───── SELECTED PASSAGE
Chapter 7: ‘Distinction in the persons but unity in the nature’: The Medieval Doctrine of the Trinity surveys the filioque debate: does the Spirit proceed from the Father alone, or the Father and the Son. He argues that eastern and western theologians were debating this doctrine for a while. There was unity in spite of it, until the Pope used his authority to insert the filioque into the Creed (p. 148). Major figures that matter for this section include Anselm of Canterbury, Richard of St. Victor, the great Thomas Aquinas, and Gregory Palamas.

Chapter 8:’By the testimony of the Scriptures or manifest reason’: Anti-Trinitarianism from the Reformation to the Eighteen Century discusses the Reformation in brief. This includes reformers who continued to affirm the doctrine, such as Martin Luther and John Calvin. This chapter discusses those who began to deny the doctrine as part of the upheaval of the Reformation, including Michael Servetus, Faustus Socinus, John Biddle, William Whiston, Samuel Clarke, John Toland, Matthew Tindal, Voltaire, and how post-Kantian rationalism moved many to understand the doctrine as outdated and irrelevant. As someone who emerged from anti-Trinitarian Christianity this chapter was helpful to see how language such as “persons” began to be redefined and therefore misunderstood by people reading earlier Patristic writings on the subject.

Chapter 9: ‘A transformation which will go back to its very beginnings’: The Doctrine of the Trinity since 1800 is an examination of “modern” Trinitarianism, beginning Samuel Taylor Coleridge, G.W.F. Hegel, F.D.E. Schleiermacher, Chalres Hodge, P.T. Forsyth, and Isaak Dorner. Scholars who influenced the “quest for the historical Jesus”, such as D.F. Strauss, Albrecht Ritschl, and Adolf von Harnack make an appearance, as does F.C. Baur. Those who defended the doctrine, like Hodge, seemed unable to explain why it matters. This seems to be the cause of the rethinking of the doctrine, expressed by those theologians mentioned in Chapter 1.
──────────
───── SOURCE MATERIAL
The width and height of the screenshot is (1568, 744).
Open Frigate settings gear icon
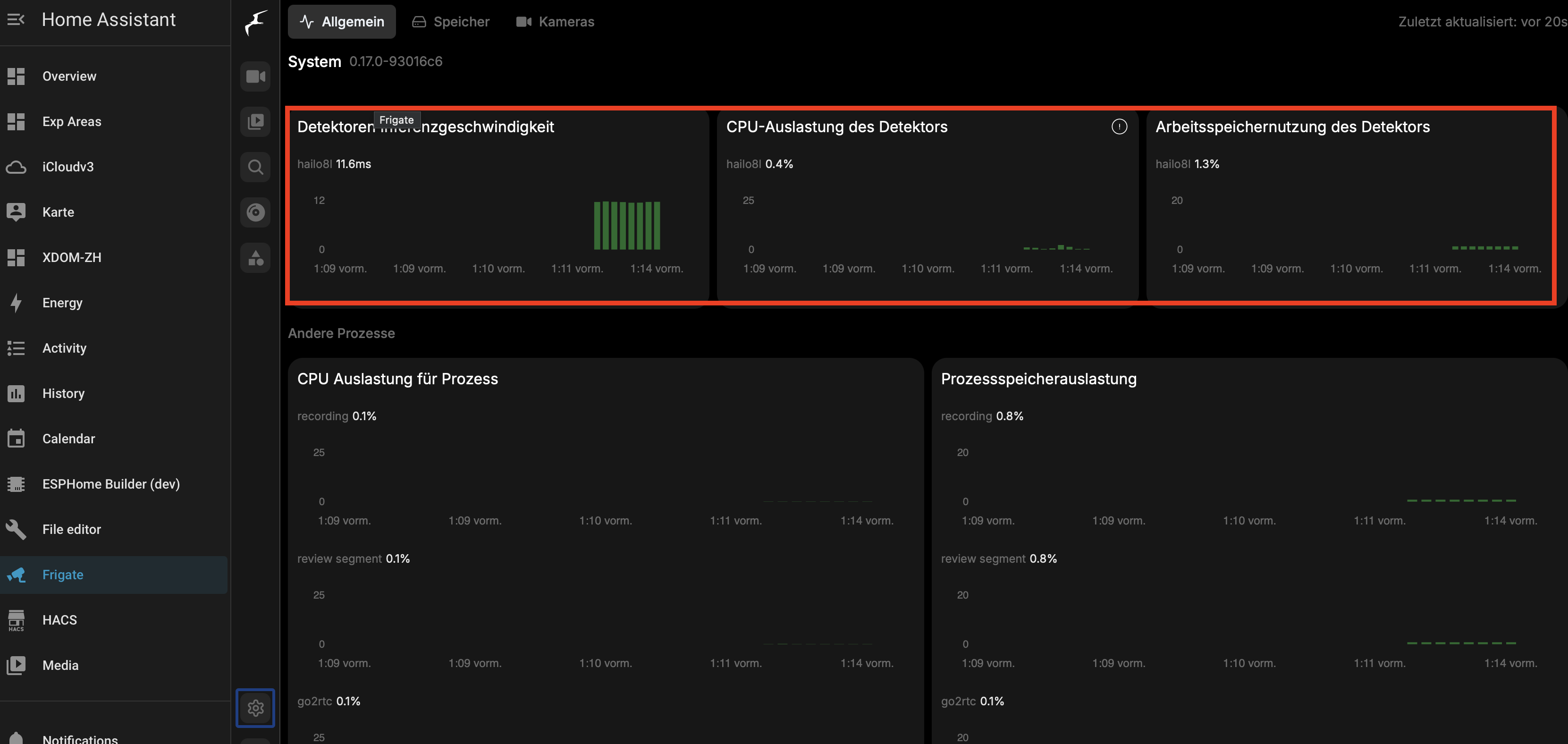coord(256,708)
──────────
[GIVEN TASK] Please answer from the chapter summaries: what act ended the unity that eastern and western theologians kept despite the filioque debate?

[RIGHT ANSWER] The Pope used his authority to insert the filioque into the Creed.